Quand « The Age of Consent » sort en 1984, le mouvement est déjà bien installé. C'en est même une très bonne année avec les débuts d'Alphaville et leur « Forever Young » , le « SFX » d'Haruomi Hosono (curiosité d'un membre d'YMO sur laquelle il faut foncer), « Who's Afraid of the Art of Noise » ou encore des sorties – pas les meilleures - d'Ultravox, OMD, Depeche Monde, Jean-Mi Jarre sans oublier le « Like A Virgin » de Madonna, qui ne fait qu'asseoir la Synthpop dans le mainstream. Deux albums vont pourtant sortir du lot, principalement par leur engagement pour la cause homo-sexuelle « Welcome to the Pleasuredome » de Frankie Goes to Hollywood et « The Age of Consent » de Bronski Beat.


Non pas que la musique n'est pas importante ici – je reviendrai un jour sur le travail de Trevor Horn pour le groupe derrière « Relax » - mais elle marquera moins que le message derrière les deux œuvres ; l'homo-sexualité existe et il faudra faire avec. Comme l'écrit Simon Reynolds dans son « Rip it Up and Start Again », ça ne se lit pas sur son visage que Jimmy Somerville est homosexuel (contrairement aux Frankie Goes qui en poussait l'imagerie dans ses retranchements) ; son objectif était de montrer qu'un gay ressemblait à n'importe qui d'autres. Pourtant, ce qui frappe aussi, c'est la différence entre ce physique , un peu skin sorti tout droit de « This is England » et la voix du personnage, ce que je ne m'attendais pas à la première écoute.

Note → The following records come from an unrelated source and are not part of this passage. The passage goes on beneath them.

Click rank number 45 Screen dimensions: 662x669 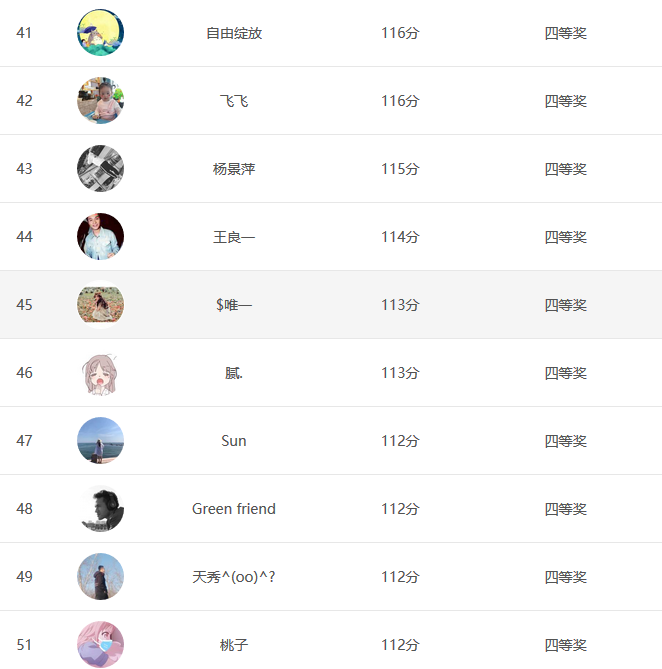click(x=24, y=305)
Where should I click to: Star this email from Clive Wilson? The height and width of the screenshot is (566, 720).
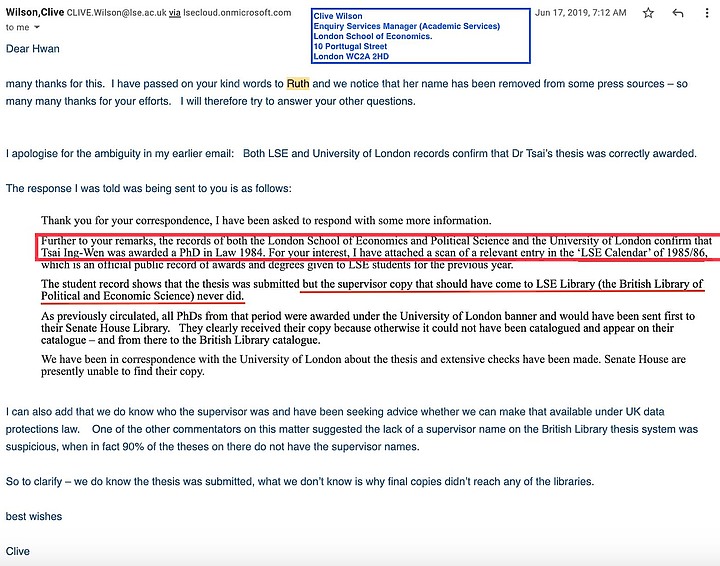(x=648, y=13)
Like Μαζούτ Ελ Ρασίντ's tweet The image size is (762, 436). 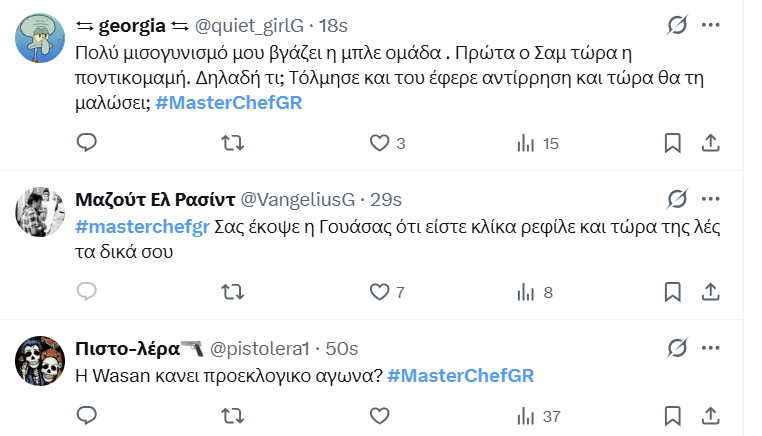pos(379,292)
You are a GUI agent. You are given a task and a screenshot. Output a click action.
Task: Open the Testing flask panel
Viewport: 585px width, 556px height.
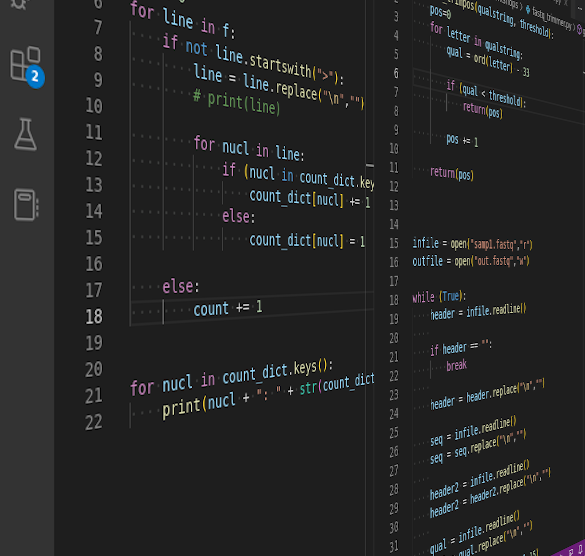25,135
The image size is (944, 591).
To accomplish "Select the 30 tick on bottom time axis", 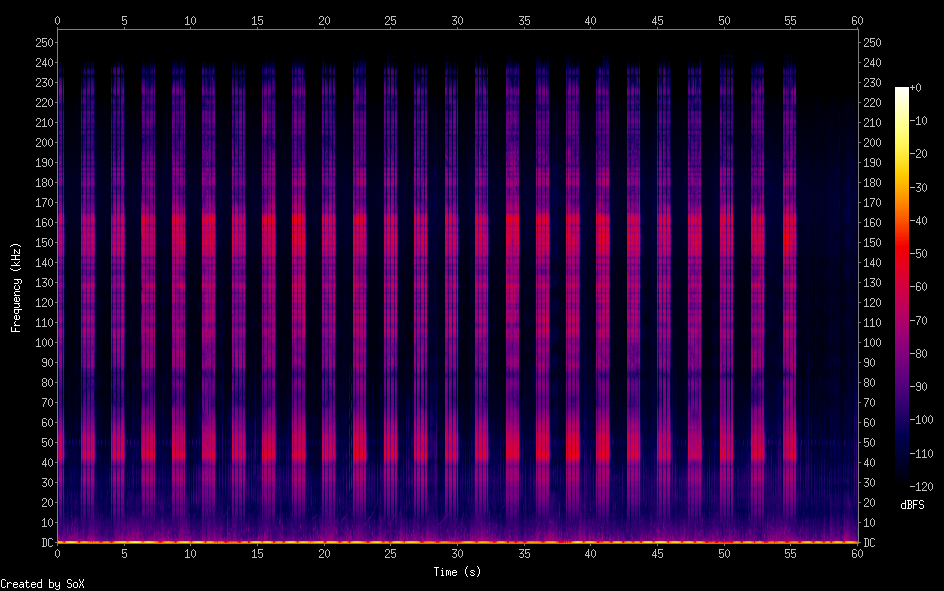I will point(457,553).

« Smalltown Boy » est bien sûr devenu un hymne, repris dans le film « Pride » sorti en 2014 (excellente BO pour les amateurs Synthpop) et cela est moins du à la production – certes impeccable, jouant avec adresse sur un sentiment entre joie et mélancolie – de Steve Bronski et Larry Steinbacheck qu'au chant haut-perché de Jimmy, rappelant alors l'autre icône queer Sylvester, aussi bien pour sa façon de pousser la gueulante que dans le rythme de certaines compositions ; « Why » est clairement un single Hi-NRJ.


Outre ces deux tubes, que trouvons-nous dans cette première galette ? Deux reprises. Une de « It Ain't Necessarily So », un standard de jazz des Gershwin, qui je trouve, ne marche pas forcément dans une production synthétique, même si elle sonne toujours moins kitsch que le « Heatwave » un peu plus loin. Et une autre « double » reprise du « I Feel Love » de Moroder/Summer et « Johnny Remember Me » de Goddard, dans une version rappelant fortement celle du producteur italien Giorgio, moins Moog certainement mais avec quelques ajouts sympathiques, un mélange de deux classiques qui fonctionne étonnamment bien.

Sur le reste de l'album, qui oscille donc entre Hi-NRJ synthétique (« Junk » fait le job) et des titres plus « downtempo », Jimmy continue à pousser ses longues notes de diva soul, souvent les mêmes, au point où on finit par se lasser de ce qui faisait la qualité première d' «Age of Consent ». Surtout pour des textes aussi bateaux que « No More War », sur lesquels je ne peux même pas jeter la pierre, cri du cœur oblige, on a pas mieux à dire dans l'époque de conflit actuelle et subie. « Need-A-Man Blues » et « Love & Money » sont quant à elles, des pièces aussi rythmés qu'atmosphériques, j'apprécie beaucoup le second, notamment pour ce gimmick au clavier qui revient tout le long et ces envolées planantes au saxophone.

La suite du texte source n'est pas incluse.